Great Tellico was a Cherokee town at the site of present-day Tellico Plains, Tennessee, where the Tellico River emerges from the Appalachian Mountains. Great Tellico was one of the largest Cherokee towns in the region, and had a sister town nearby named Chatuga (Syllabary: ᏣᏚᎩ). Its name in Cherokee is more properly written Talikwa (Syllabary: ᏓᎵᏆ), but more commonly known as Diligwa. It is sometimes spelled Telliquo, Telliquah or, in Oklahoma, Tahlequah. There were several Cherokee settlements named Tellico, the largest of which is distinguished from the others by calling it "Great". The meaning of the word "Talikwa" is thought to be lost by the Cherokees. However, in an article authored by reporter Tesina Jackson of the Cherokee Phoenix the meaning of the word is stated as "the open place where the grass grows".
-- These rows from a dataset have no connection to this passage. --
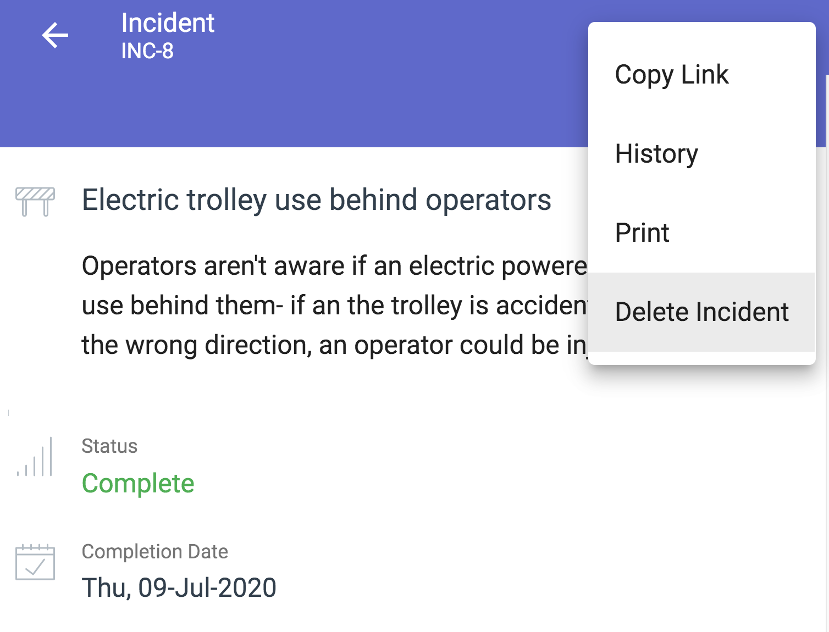Click the green Complete status value

[138, 484]
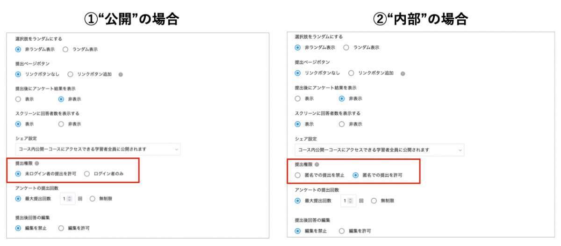Pick ランダム表示 in the 公開 panel

coord(65,49)
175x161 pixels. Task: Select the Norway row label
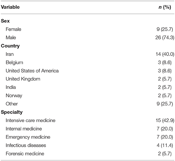(x=14, y=96)
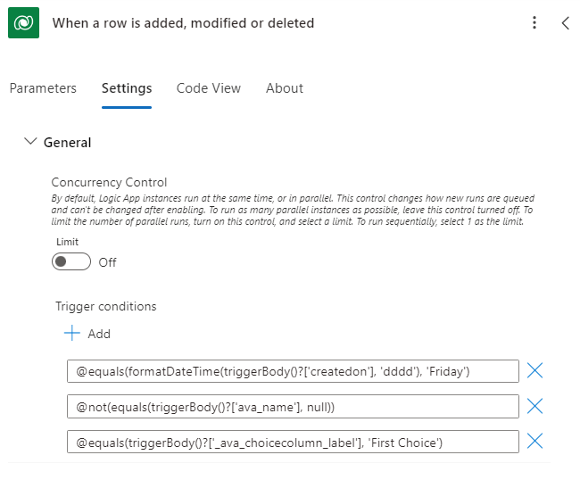Toggle the Concurrency Control limit switch
Viewport: 580px width, 480px height.
click(71, 262)
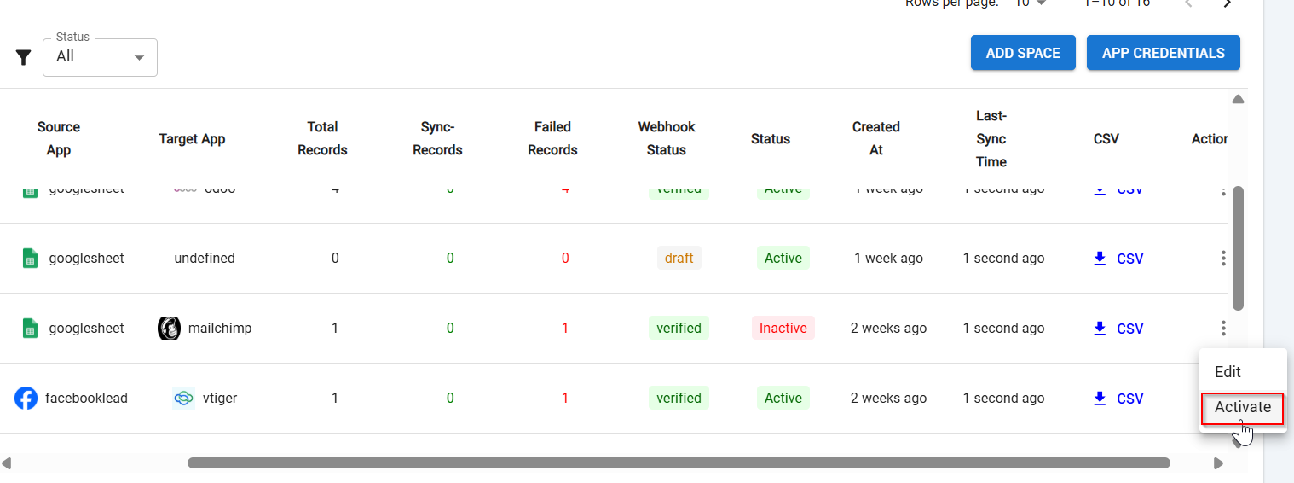Click the horizontal scrollbar thumb
1294x483 pixels.
coord(678,463)
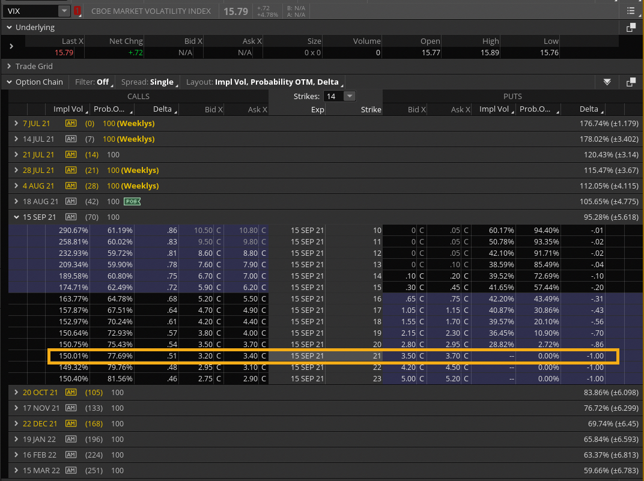Collapse the Underlying section
The height and width of the screenshot is (481, 644).
9,28
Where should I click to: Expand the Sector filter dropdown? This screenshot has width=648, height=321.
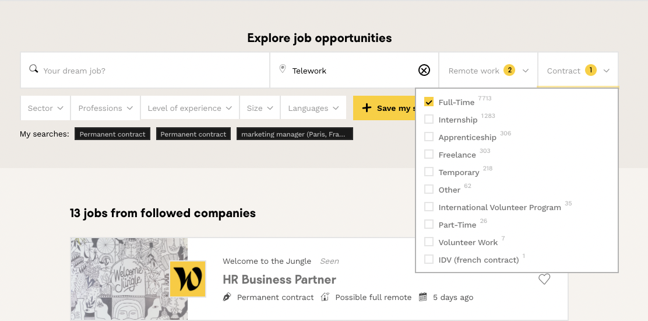45,108
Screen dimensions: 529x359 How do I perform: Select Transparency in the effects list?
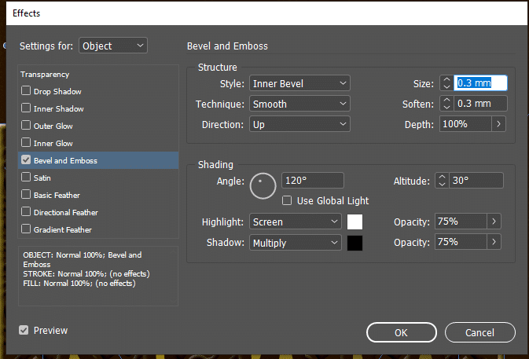tap(45, 75)
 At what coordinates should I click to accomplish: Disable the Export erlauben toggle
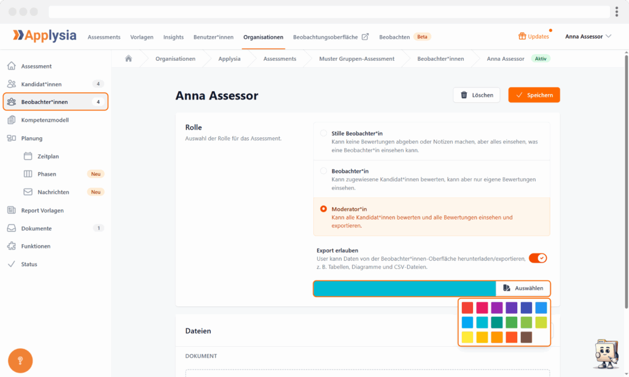[537, 258]
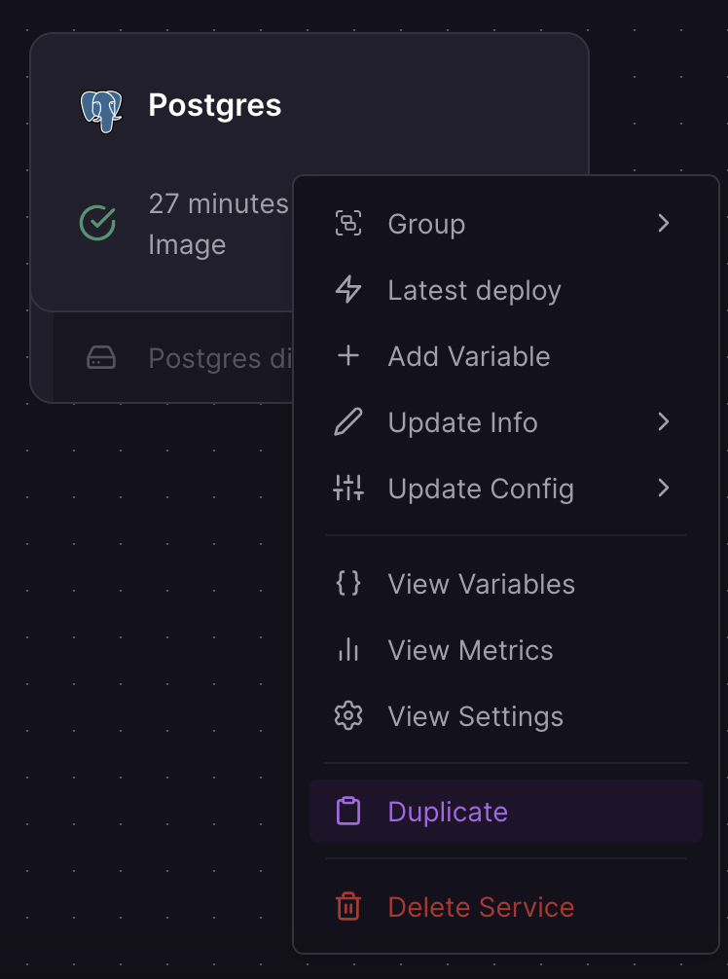
Task: Expand the Update Config submenu chevron
Action: click(665, 488)
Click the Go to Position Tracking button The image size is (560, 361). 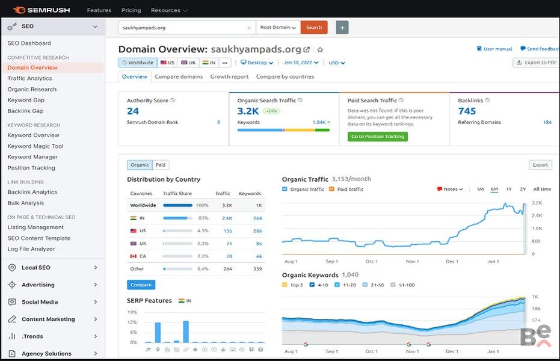point(378,137)
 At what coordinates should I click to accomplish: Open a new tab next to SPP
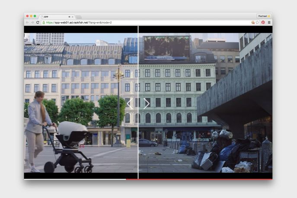click(79, 17)
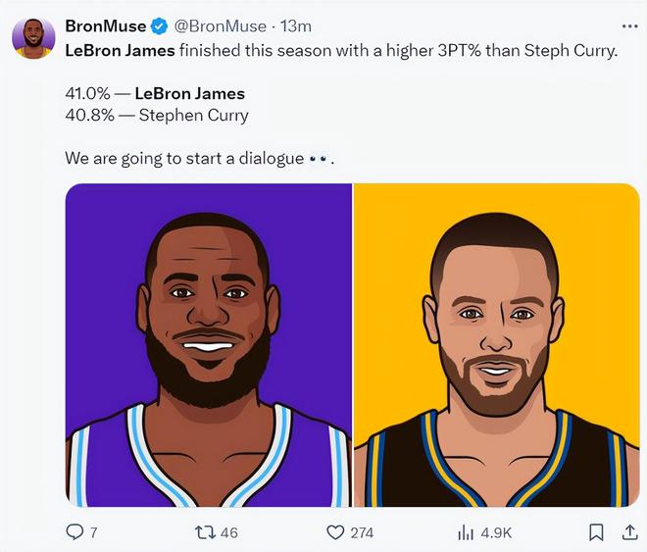The width and height of the screenshot is (647, 552).
Task: Click the 13m timestamp
Action: click(x=296, y=26)
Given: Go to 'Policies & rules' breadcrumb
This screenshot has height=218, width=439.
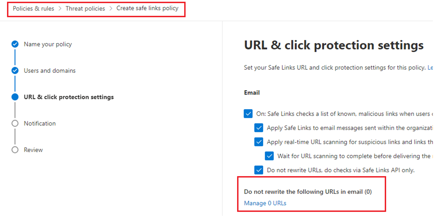Looking at the screenshot, I should pyautogui.click(x=34, y=8).
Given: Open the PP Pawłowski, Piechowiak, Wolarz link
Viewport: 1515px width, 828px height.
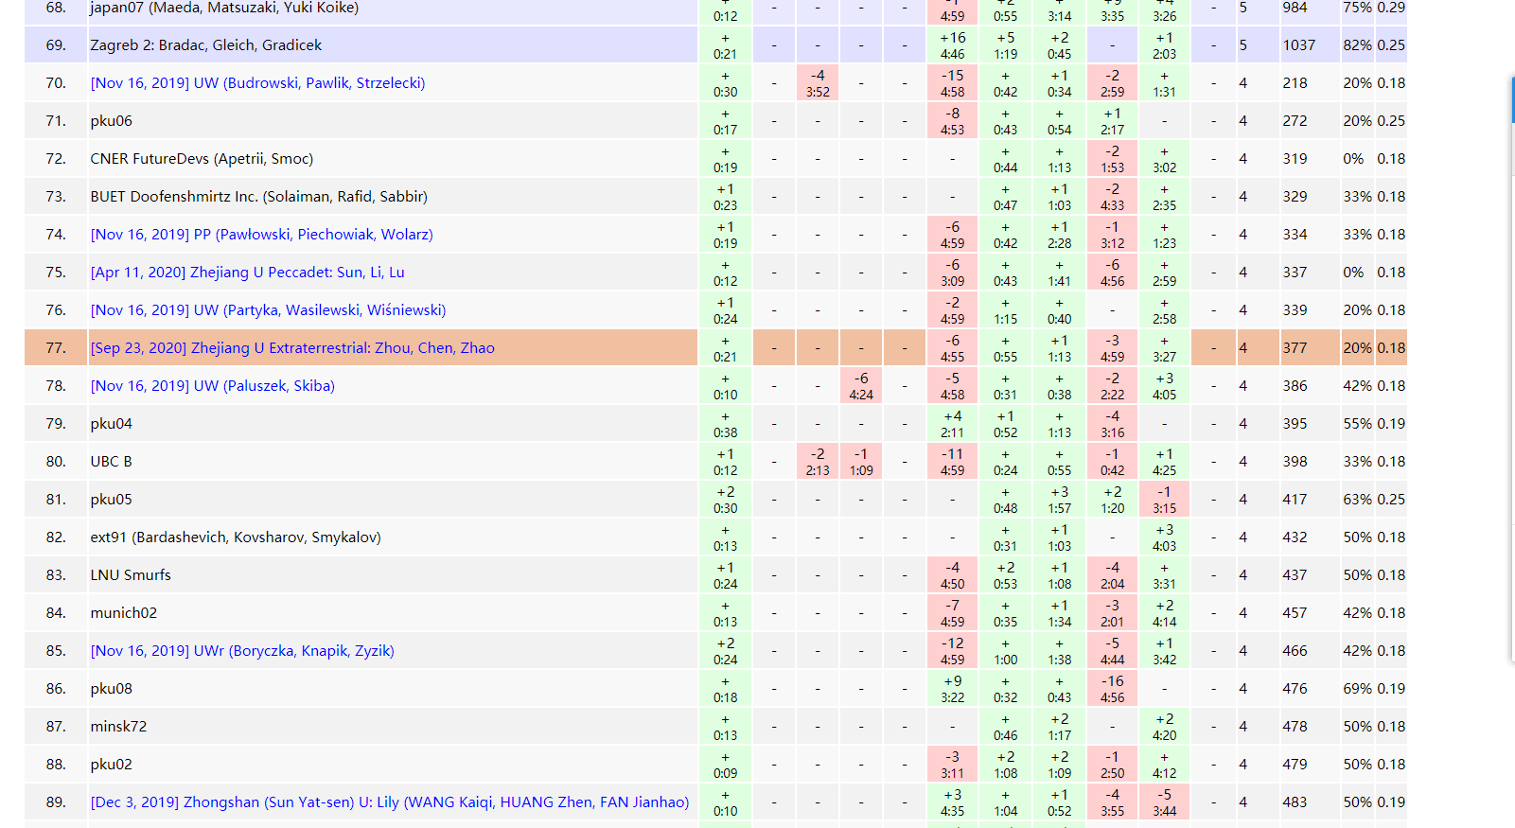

The Warrior Path— a branch of the Great Indian Warpath— passed through Great Tellico, linking it to Chota in the north and Great Hiwassee in the south, via Conasauga Creek. In addition, the Wachesa Trail (aka. "The Trading Path", later called the Unicoi Turnpike), ran from Great Tellico southeast over the Unicoi Range of the Appalachian Mountains, linking the Overhill Cherokee to the Middle and Lower Cherokee towns in Georgia, North Carolina, and South Carolina. The Trading Path became the main route of trade between the British and the Cherokee during the 18th century (Duncan 2003:245).

In the early 18th century, Great Tellico was the de facto capital of the Overhill Cherokee. Several prominent Cherokee leaders came from the town, such as Moytoy of Tellico. After his death in 1741, Great Tellico began to fade. By the 1750s, Chota was largely recognized as the principal town of the Overhill Cherokee.